RAW DATA:
* * *
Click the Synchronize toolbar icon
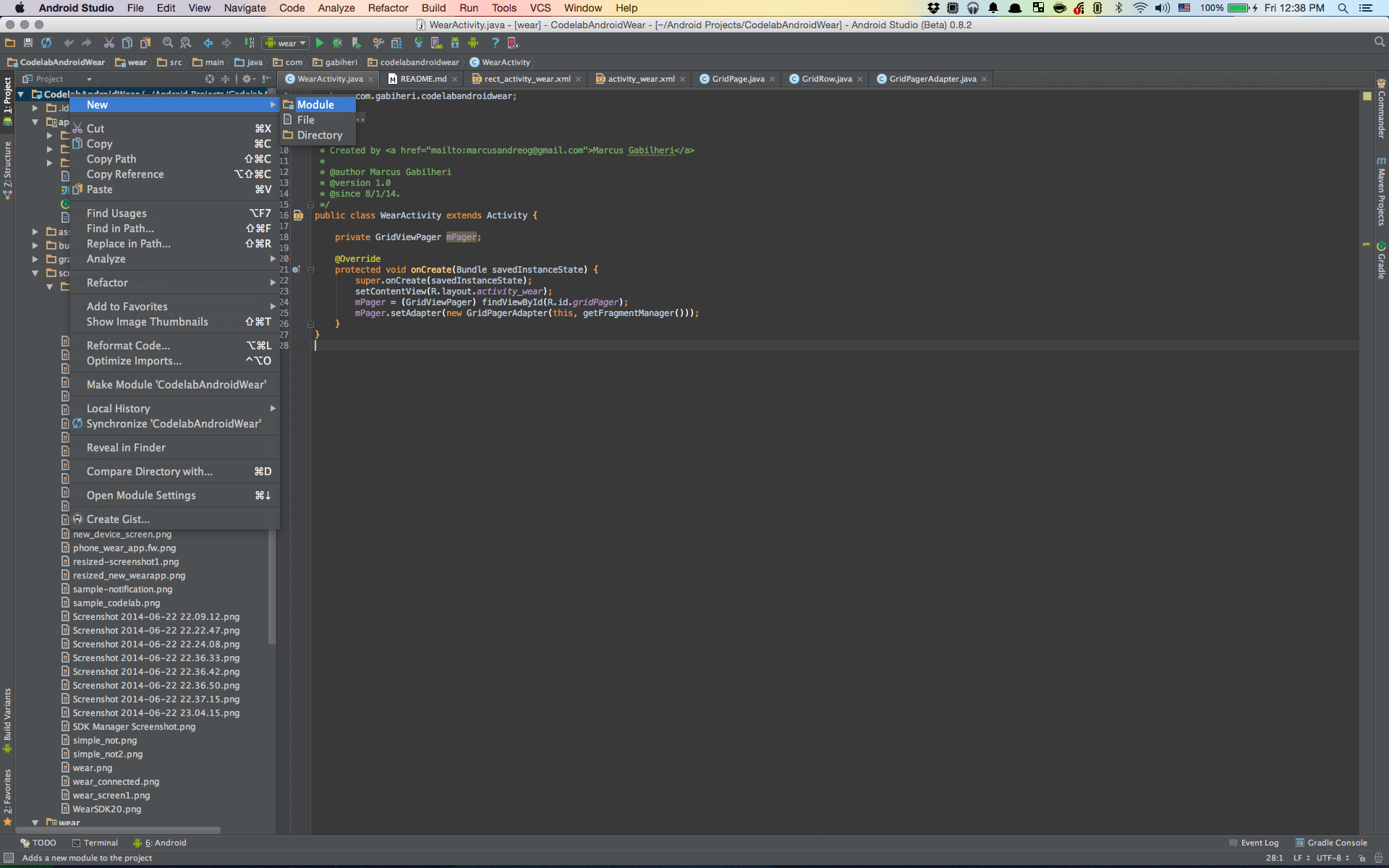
* * *
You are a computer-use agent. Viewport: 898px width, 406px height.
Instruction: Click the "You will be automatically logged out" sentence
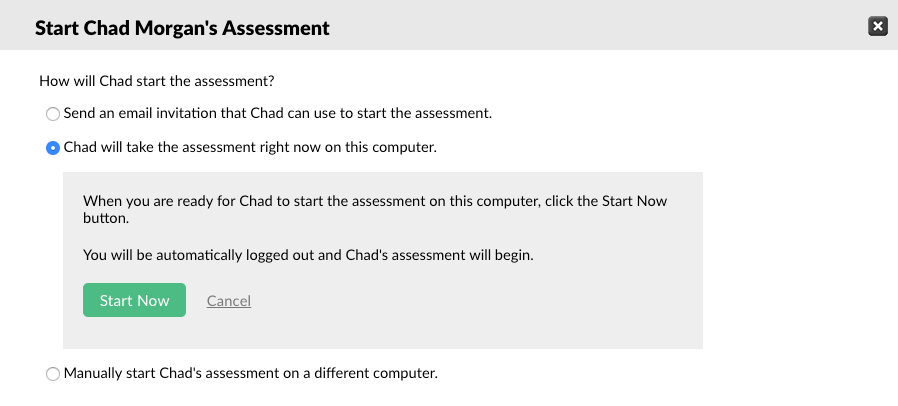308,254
* * *
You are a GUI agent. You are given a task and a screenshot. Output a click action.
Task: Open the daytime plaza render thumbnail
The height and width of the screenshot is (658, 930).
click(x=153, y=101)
* * *
SHORT EXERCISE: Render the material above as a Markdown table with the columns Row and Line, covering everything from the line containing "You are a GUI" down through the line containing "click(x=153, y=101)", both included. Number each line and leave out blank lines.

COMPLETE RESPONSE:
| Row | Line |
|---|---|
| 1 | You are a GUI agent. You are given a task and a screenshot. Output a click action. |
| 2 | Task: Open the daytime plaza render thumbnail |
| 3 | The height and width of the screenshot is (658, 930). |
| 4 | click(x=153, y=101) |